Work instruction — Write out each line of the records that has "Image" in it.

Entries provided —
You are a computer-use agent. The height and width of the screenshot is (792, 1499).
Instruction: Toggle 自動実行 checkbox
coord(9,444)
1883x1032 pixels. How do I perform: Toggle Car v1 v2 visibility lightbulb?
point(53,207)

--

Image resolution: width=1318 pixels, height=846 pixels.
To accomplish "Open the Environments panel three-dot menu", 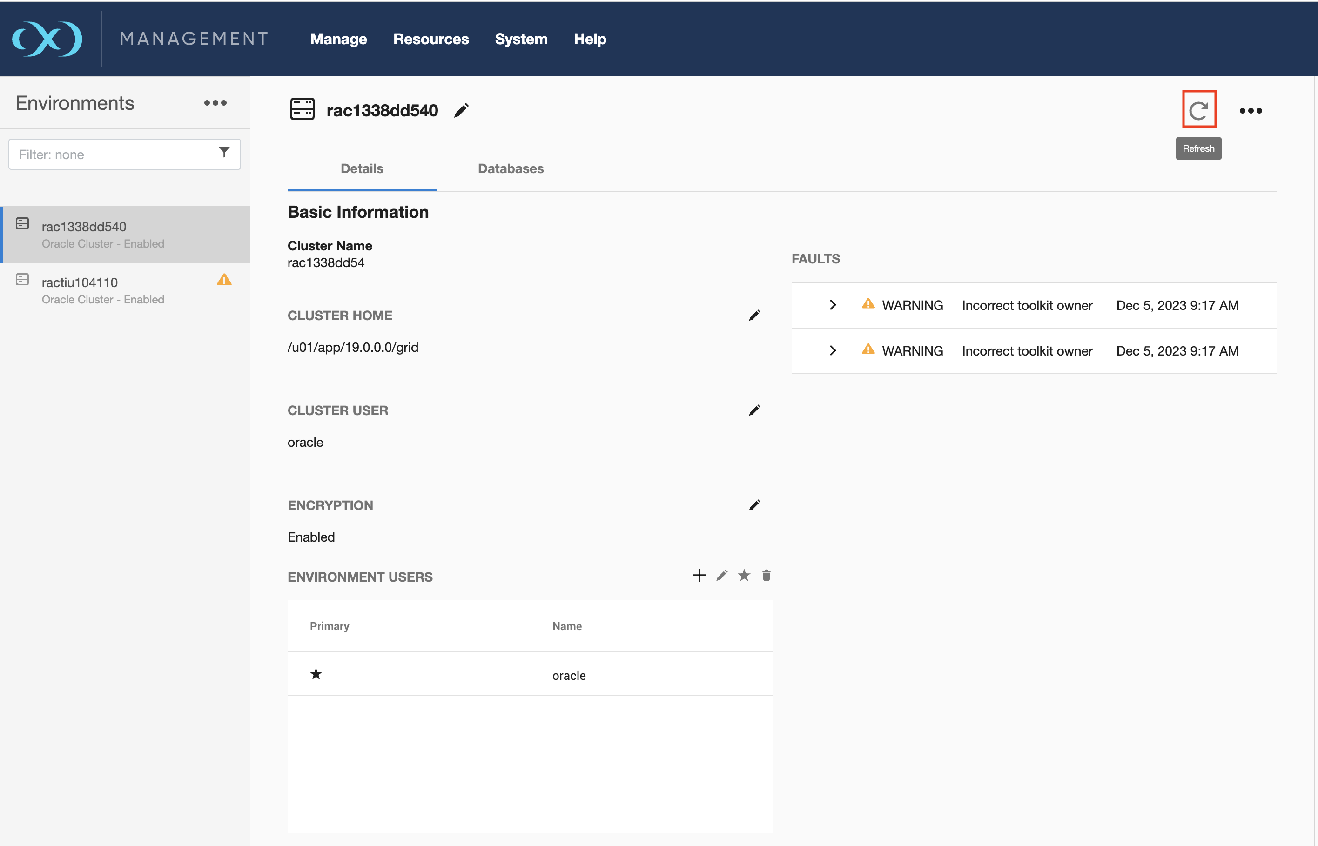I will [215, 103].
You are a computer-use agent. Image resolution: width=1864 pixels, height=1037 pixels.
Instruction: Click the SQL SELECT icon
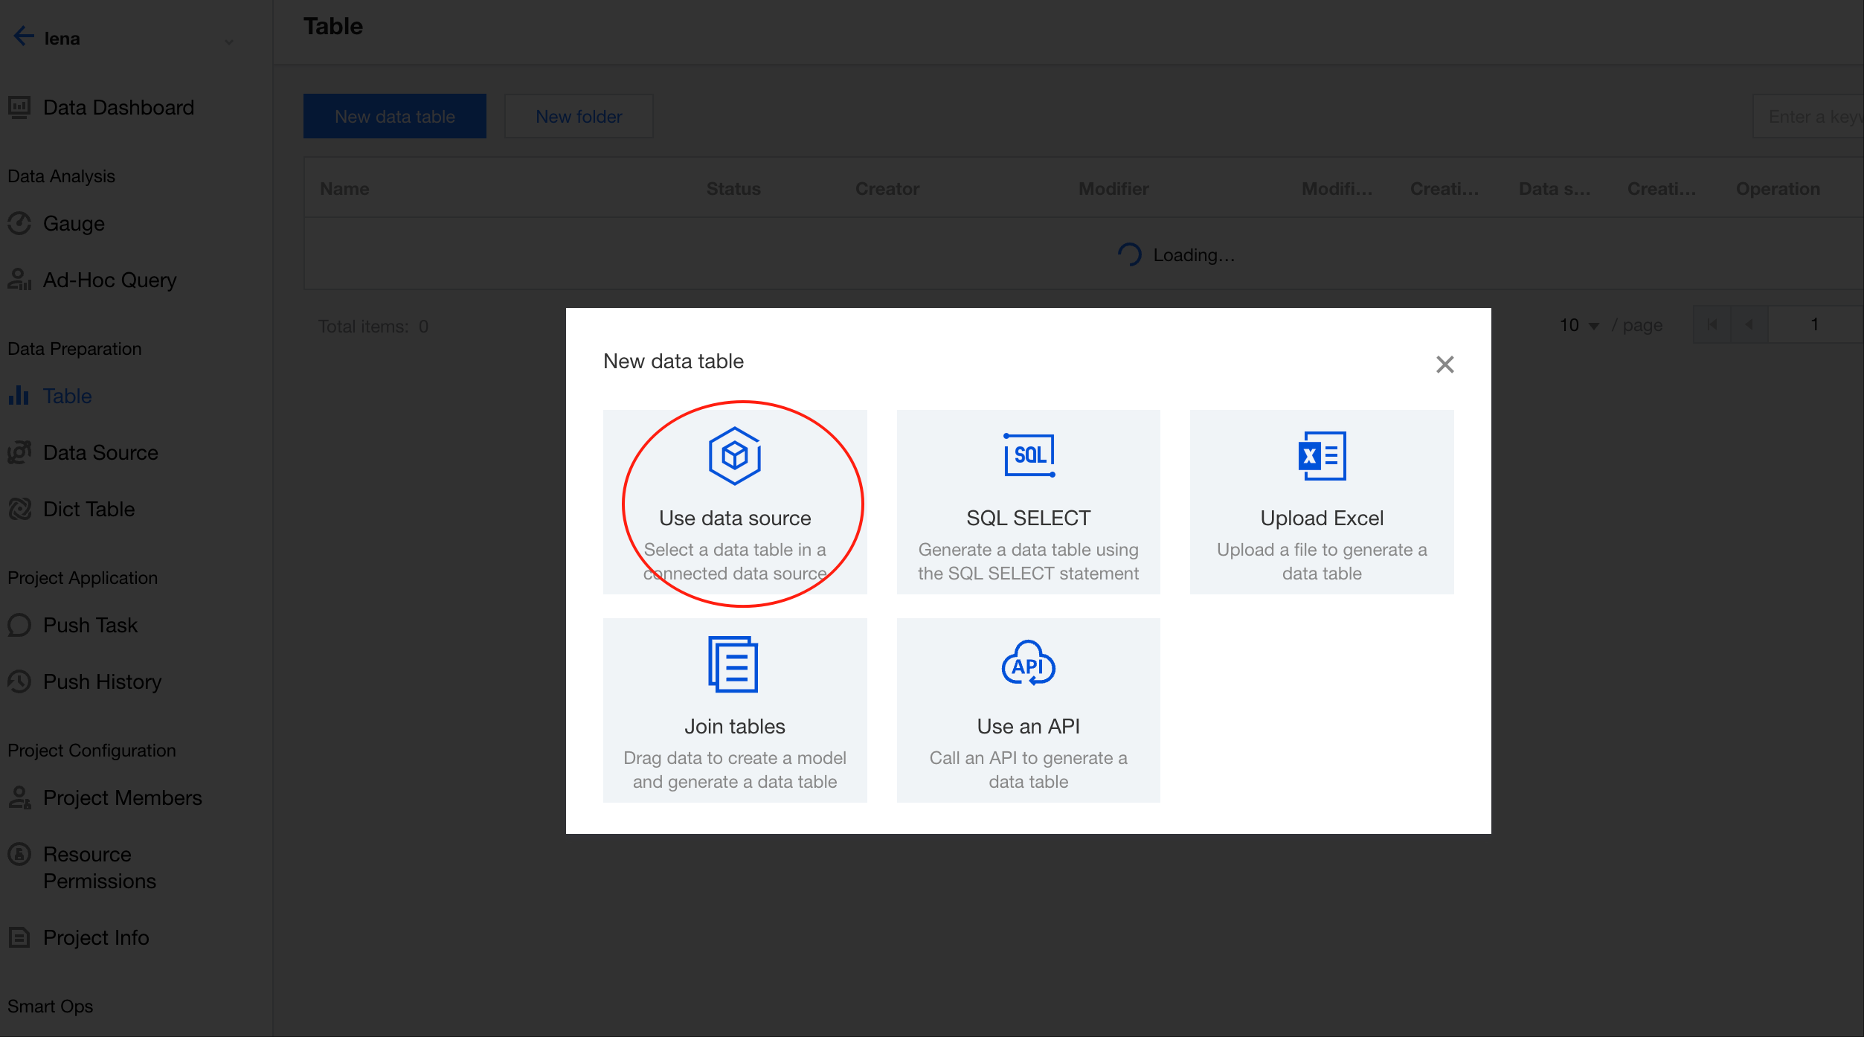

Task response —
Image resolution: width=1318 pixels, height=846 pixels.
You are a computer-use agent. Image resolution: width=1864 pixels, height=1037 pixels.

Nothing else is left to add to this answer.